Records from a dataset

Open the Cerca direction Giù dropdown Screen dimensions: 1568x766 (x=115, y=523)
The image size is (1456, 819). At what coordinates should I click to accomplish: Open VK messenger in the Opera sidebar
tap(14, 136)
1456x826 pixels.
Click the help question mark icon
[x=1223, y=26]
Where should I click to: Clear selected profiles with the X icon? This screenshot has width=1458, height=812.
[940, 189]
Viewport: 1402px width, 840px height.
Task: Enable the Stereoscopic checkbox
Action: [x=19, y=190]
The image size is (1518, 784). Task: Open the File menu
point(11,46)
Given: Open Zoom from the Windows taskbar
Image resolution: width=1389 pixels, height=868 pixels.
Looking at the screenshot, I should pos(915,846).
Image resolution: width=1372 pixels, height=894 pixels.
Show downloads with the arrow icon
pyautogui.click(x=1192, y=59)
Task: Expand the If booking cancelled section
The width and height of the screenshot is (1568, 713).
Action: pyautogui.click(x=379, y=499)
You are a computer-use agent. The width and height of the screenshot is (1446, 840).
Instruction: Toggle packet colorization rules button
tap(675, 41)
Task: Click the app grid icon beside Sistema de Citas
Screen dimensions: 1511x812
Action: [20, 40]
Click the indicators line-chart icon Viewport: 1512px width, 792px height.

**Exercise details:**
The "Given: Open Zoom from the Windows taskbar" line through the last line above: set these down exactly and add nothing else.

**Answer to this task:**
Given: Open Zoom from the Windows taskbar
Image resolution: width=1389 pixels, height=868 pixels.
Looking at the screenshot, I should pos(915,846).
Image resolution: width=1372 pixels, height=894 pixels.
Show downloads with the arrow icon
pyautogui.click(x=1192, y=59)
Task: Expand the If booking cancelled section
The width and height of the screenshot is (1568, 713).
Action: pyautogui.click(x=379, y=499)
You are a computer-use agent. The width and height of the screenshot is (1446, 840).
Instruction: Toggle packet colorization rules button
tap(675, 41)
Task: Click the app grid icon beside Sistema de Citas
Screen dimensions: 1511x812
Action: [20, 40]
Click the indicators line-chart icon Viewport: 1512px width, 792px height.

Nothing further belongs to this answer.